Pela manhã, antes de tudo, eram apresentadas as amplas contribuições, nas quais confluiu o trabalho de bem dois anos por parte da USG; desenvolveram-se em seguida, em relação aos temas, quatro “mesas redondas” para oferecer estímulos do ponto de vista tanto “geográfico-cultural” como “carismático”.

Assim, por exemplo, no dia dedicado ao tema da “missão” intervieram, entre outros: o Pe. João E. Vecchi – nosso Vigário geral – com uma contribuição de tipo “geográfico-cultural” sobre a “missão” na América Latina durante estes anos de transformação; e o nosso irmão Pe. Ricardo Ezzati – adido à Congregação para os institutos de Vida consagrada, seção Religiosos – com uma contribuição de tipo “carismático” sobre os desafios à “missão” nos carismas de vida apostólica segundo a experiência vivida após o Concílio.

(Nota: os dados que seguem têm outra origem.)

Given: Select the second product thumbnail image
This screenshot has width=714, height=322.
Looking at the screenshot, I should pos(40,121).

No período vespertino havia dois tempos de trabalho: o primeiro de reuniões, em bem 27 grupos linguísticos, para aprofundar as exposições da manhã em referência a quatro perspectivas ou aspectos particulares: “cultura”, “carismas”, “formação”, “futuro”, distribuídos entre os grupos.

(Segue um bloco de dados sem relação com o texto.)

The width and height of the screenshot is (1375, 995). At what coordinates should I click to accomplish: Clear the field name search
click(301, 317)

No segundo tempo, os vários grupos linguísticos convergiam para amplas “constelações” (eram 5) a fim de concentrar as reflexões feitas nos grupos segundo duas direções sintéticas: os “aspectos doutrinais” e as “propostas” práticas. Dois diversos secretários em cada grupo levavam a síntese à constelação e, de aqui, um secretário anteriormente designado levava o fruto das jornadas de trabalho à equipe da secretaria central.

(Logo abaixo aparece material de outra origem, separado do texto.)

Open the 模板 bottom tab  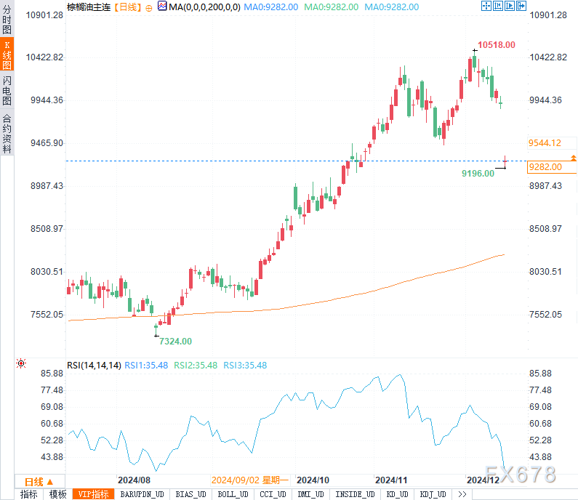pyautogui.click(x=58, y=494)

Um trabalho intenso e complexo do qual participaram todos os presentes ressaltando a capacidade de colaboração e de chegar a visões suficientemente compartilhadas entre pessoas com tanta variedade de carismas e provenientes de numerosas situações profundamente diferenciadas.

Considerando o elevado número dos participantes, pode-se dizer que a dinâmica favoreceu o intercâmbio e a participação, e foi avaliada positivamente.



Núcleos centrais da Vida consagrada



Desde há dois anos a USG vinha dedicando-se em suas assembleias anuais (duas por ano, com duração de três dias) aos temas considerados e sentidos como fundamentais na realidade vivida: a missão, a comunhão, a identidade. Um esforço comum para buscar em concreto os problemas suscitados de fato nestes anos de transformação; e para individuar quais os pontos firmes a garantir, os passos positivos de renovação, as ambiguidades e eventuais desvios. Uma reflexão sobre a práxis vivida nos Institutos na fidelidade aos Fundadores, seguindo as orientações do Vaticano II e do Magistério posterior para poder responder como consagrados às exigências concretas das situações.

Uma temática, portanto, já inicialmente enfrentada na ótica da responsabilidade de animação e de condução dos Superiores-Gerais.

Em suas reuniões, a USG havia constatado uma multiplicidade de interpretações teológicas a respeito da natureza eclesial da Vida consagrada, talvez também na dependência da variedade dos carismas: cada qual tende na prática a interpretar o conjunto partindo da ótica da experiência carismática do próprio Instituto. Falou-se da radicalidade da sequela de Cristo, da prática e profissão pública dos conselhos evangélicos, da busca e pertença absoluta a Deus, da perspectiva escatológica da vida cristã, das várias formas de diaconia na missão da Igreja, da responsabilidade ascética de tender à santidade etc.

Interpretações todas, de per si, sem dúvida verdadeiras, mas que talvez não colhessem o núcleo original da identidade da Vida consagrada com que seria conveniente fosse ela apresentada ao próximo Sínodo. Não se tratava de dar uma definição teológica – coisa que não compete aos Superiores-Gerais – mas de individuar aquilo que é considerado como estando verdadeiramente na raiz de tudo e para todos.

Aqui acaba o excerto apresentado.